Every line of the listing that contains the word "help" is to be copied out.

● **Provided information**:
____

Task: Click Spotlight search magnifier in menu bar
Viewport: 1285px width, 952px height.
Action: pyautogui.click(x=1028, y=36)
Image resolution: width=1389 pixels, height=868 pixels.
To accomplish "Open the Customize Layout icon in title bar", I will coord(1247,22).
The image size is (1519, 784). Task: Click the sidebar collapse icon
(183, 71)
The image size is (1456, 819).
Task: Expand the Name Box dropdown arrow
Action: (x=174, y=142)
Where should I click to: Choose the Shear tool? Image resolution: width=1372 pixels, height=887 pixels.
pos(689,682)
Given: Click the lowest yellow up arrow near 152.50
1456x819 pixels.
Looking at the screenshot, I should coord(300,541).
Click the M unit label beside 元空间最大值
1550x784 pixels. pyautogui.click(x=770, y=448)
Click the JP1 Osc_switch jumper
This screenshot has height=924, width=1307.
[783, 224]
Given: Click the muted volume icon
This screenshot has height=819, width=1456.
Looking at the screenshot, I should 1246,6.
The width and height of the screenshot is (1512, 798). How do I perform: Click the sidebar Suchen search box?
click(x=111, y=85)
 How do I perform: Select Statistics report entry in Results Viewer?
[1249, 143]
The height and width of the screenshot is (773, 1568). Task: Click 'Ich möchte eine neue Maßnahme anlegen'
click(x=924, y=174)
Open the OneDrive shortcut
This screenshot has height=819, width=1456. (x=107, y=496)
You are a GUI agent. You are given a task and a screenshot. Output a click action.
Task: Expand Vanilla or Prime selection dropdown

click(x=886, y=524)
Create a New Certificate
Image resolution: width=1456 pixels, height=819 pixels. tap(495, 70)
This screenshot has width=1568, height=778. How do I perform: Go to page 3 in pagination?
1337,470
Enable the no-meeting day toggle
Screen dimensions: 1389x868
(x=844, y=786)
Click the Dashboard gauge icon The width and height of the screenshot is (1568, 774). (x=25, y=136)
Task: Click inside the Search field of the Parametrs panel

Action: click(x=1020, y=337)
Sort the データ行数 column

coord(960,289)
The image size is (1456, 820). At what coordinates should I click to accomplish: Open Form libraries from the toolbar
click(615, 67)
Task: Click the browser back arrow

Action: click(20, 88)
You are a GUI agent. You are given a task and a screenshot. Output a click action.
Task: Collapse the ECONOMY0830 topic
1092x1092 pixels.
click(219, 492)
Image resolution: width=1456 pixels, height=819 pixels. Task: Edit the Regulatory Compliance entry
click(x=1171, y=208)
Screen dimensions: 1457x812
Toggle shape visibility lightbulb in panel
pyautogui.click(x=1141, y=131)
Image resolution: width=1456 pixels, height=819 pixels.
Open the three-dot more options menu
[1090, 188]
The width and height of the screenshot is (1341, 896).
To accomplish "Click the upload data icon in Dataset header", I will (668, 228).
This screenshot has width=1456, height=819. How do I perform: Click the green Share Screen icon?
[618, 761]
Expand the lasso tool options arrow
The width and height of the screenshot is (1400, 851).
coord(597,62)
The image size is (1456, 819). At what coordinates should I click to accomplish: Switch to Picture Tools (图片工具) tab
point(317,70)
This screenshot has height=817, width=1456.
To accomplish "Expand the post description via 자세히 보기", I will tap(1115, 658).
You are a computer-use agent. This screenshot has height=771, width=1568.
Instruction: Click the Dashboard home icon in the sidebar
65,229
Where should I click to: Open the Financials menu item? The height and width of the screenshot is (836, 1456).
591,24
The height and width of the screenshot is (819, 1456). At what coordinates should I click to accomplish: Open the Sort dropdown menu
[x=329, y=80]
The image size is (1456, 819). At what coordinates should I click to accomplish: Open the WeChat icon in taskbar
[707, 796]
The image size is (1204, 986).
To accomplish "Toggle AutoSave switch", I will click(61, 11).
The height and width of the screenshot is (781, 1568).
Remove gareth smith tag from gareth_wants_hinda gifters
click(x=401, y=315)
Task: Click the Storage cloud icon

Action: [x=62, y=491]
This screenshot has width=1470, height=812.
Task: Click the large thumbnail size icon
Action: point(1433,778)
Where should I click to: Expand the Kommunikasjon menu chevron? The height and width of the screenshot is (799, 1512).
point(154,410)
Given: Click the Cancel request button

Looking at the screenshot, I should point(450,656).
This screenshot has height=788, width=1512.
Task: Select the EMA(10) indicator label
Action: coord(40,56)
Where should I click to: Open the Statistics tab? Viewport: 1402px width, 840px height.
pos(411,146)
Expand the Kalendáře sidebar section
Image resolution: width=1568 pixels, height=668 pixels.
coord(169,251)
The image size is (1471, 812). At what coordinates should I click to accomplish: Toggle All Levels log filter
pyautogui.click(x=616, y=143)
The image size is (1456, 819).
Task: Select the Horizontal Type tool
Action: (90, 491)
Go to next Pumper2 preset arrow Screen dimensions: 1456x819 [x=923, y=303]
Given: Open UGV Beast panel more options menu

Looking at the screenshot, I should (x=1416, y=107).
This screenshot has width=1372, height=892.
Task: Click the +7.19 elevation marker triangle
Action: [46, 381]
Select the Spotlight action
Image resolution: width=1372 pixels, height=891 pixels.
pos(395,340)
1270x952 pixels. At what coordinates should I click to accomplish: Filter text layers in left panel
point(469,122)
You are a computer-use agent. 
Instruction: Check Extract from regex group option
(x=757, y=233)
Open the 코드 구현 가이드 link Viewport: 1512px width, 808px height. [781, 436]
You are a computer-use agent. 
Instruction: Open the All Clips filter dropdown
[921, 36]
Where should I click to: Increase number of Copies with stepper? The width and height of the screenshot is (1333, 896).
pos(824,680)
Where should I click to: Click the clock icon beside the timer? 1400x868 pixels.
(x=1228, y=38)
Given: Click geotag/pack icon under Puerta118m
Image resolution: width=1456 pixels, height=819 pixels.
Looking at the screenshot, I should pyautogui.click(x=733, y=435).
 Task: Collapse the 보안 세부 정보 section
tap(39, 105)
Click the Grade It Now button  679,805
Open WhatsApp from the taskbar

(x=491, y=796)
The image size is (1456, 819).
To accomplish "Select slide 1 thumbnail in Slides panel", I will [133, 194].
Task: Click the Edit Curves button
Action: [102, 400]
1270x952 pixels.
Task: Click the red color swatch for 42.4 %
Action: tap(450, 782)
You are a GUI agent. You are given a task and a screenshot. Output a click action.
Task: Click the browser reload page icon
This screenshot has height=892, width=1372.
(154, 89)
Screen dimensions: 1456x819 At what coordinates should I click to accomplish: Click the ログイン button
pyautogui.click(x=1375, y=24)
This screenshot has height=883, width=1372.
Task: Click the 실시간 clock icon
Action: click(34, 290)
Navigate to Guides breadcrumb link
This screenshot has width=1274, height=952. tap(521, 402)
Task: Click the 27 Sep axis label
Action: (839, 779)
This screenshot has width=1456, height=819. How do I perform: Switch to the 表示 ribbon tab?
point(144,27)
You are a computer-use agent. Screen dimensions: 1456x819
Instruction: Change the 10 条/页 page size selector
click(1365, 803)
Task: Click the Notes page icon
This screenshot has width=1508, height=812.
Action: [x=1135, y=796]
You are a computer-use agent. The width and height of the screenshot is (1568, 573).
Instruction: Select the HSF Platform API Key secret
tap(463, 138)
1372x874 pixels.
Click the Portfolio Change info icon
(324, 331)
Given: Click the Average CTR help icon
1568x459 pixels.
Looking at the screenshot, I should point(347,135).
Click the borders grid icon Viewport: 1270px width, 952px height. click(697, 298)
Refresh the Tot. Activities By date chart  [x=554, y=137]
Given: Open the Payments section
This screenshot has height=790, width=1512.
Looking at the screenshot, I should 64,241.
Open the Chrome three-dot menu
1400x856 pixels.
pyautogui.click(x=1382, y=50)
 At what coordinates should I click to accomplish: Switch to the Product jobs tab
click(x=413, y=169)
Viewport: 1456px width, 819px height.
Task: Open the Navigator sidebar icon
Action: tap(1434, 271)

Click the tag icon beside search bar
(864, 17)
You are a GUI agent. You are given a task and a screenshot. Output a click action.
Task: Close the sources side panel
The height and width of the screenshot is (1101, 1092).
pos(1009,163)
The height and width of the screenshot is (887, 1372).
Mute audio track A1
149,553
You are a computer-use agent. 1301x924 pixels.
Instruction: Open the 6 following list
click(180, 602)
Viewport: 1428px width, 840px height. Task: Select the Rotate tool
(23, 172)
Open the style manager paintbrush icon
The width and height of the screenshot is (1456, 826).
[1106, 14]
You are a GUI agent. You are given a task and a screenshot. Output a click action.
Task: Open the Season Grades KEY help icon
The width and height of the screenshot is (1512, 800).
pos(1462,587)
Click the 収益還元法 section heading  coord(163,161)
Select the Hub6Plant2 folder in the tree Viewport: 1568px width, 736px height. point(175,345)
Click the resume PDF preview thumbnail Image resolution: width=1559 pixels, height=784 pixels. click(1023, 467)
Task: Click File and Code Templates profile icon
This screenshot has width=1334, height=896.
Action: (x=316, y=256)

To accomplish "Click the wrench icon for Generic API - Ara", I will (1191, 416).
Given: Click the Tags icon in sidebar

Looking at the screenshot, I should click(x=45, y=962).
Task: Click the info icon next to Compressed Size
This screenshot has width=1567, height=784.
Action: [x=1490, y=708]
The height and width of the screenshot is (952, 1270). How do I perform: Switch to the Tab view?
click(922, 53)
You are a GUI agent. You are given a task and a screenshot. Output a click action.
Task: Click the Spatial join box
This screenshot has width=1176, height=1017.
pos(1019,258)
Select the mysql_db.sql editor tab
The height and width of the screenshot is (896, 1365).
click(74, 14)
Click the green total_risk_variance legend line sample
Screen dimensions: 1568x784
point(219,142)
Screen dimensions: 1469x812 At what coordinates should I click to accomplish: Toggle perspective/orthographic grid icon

____

● **Answer to this exercise**:
Given: Click the Average CTR help icon
Task: Open the Season Grades KEY help icon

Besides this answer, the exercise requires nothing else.